Work instructions →
Update the data below by replacing "screenshot" with "capture" everywhere it appears, changing nothing else, and leave the pictures out of your answer.

* Start Supplied data *

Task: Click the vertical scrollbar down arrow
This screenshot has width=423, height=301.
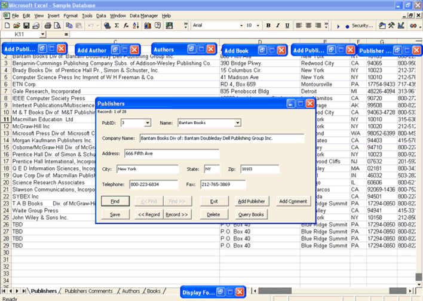Action: 419,284
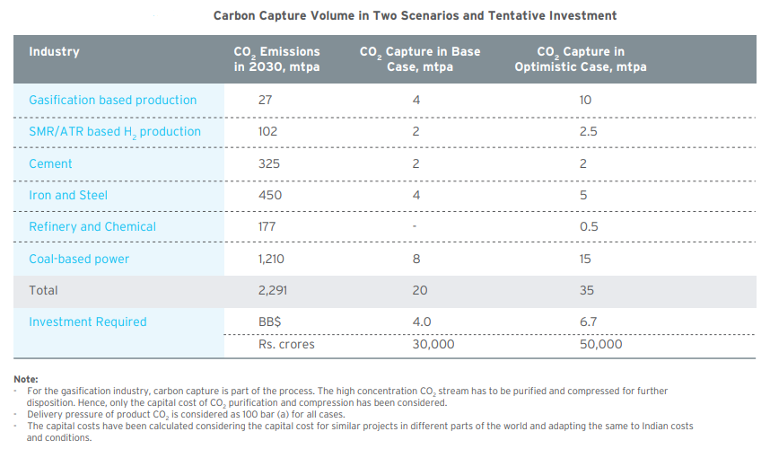Select the 30,000 base case investment value

click(433, 344)
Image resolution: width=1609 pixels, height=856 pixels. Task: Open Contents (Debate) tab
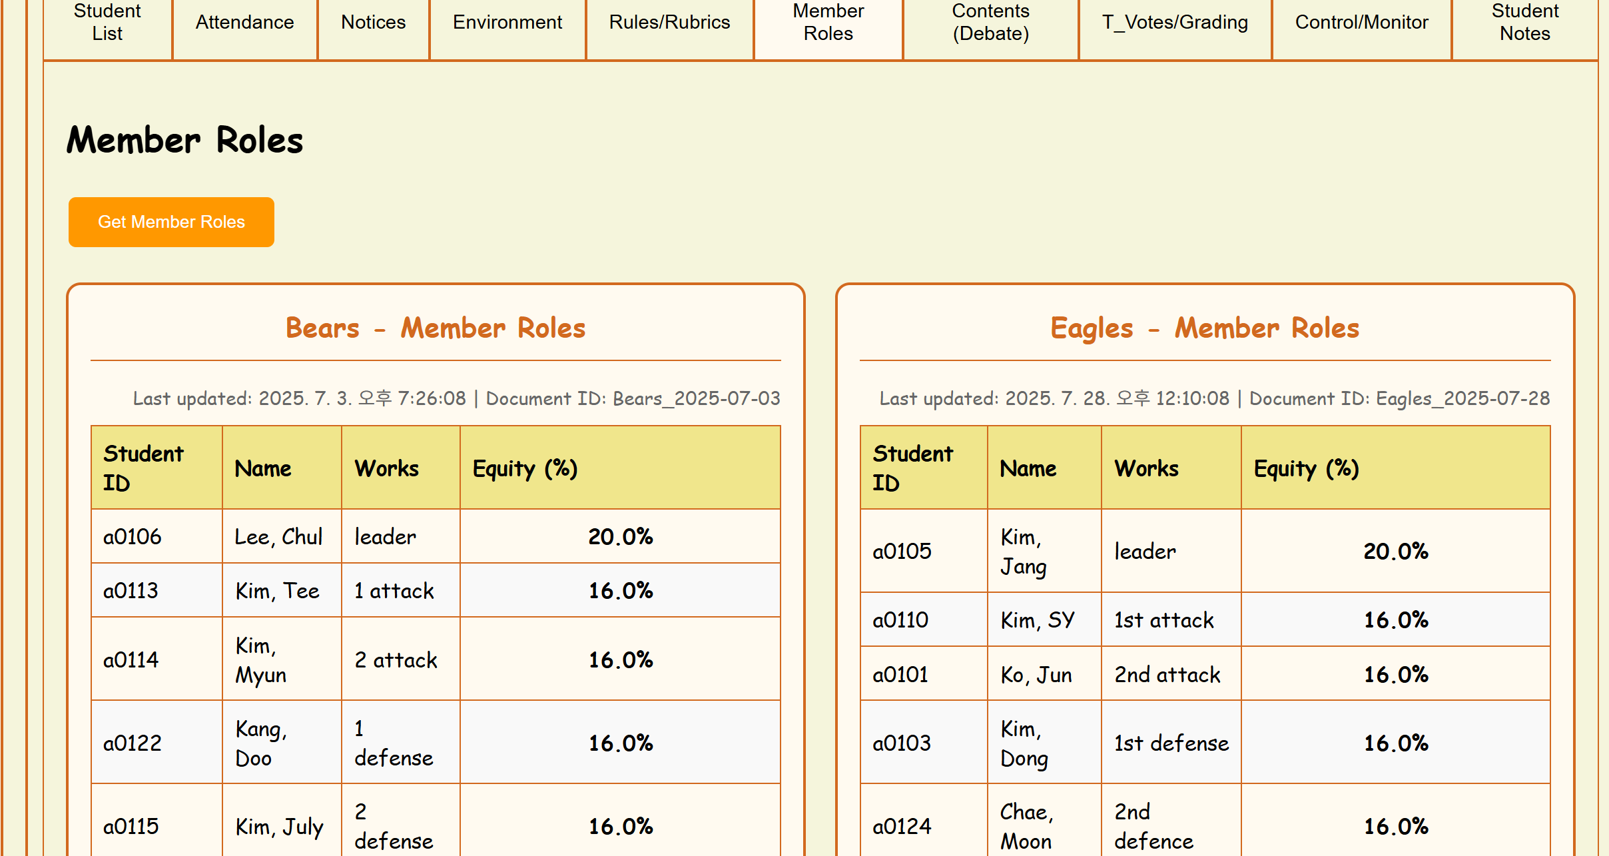point(990,23)
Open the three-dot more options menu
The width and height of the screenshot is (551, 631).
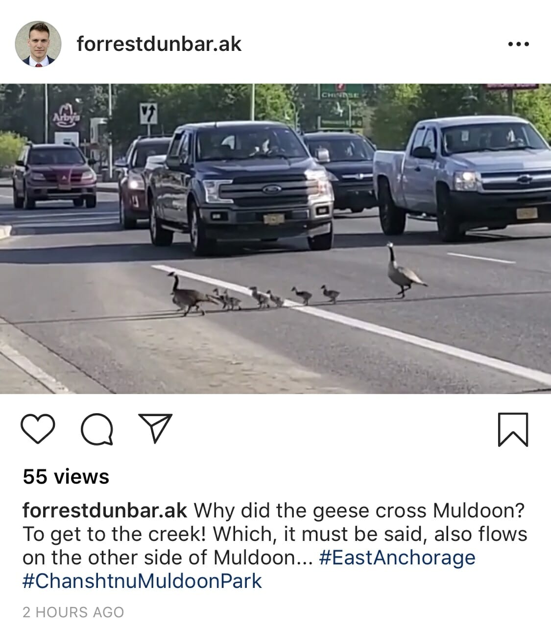tap(518, 44)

* End Supplied data *

The reply →
Task: Click the vertical scrollbar down arrow
This capture has width=423, height=301.
Action: 419,284
Select the 30,000 base case investment value

click(433, 344)
Image resolution: width=1609 pixels, height=856 pixels. Task: Open Contents (Debate) tab
point(990,23)
Open the three-dot more options menu
The width and height of the capture is (551, 631).
tap(518, 44)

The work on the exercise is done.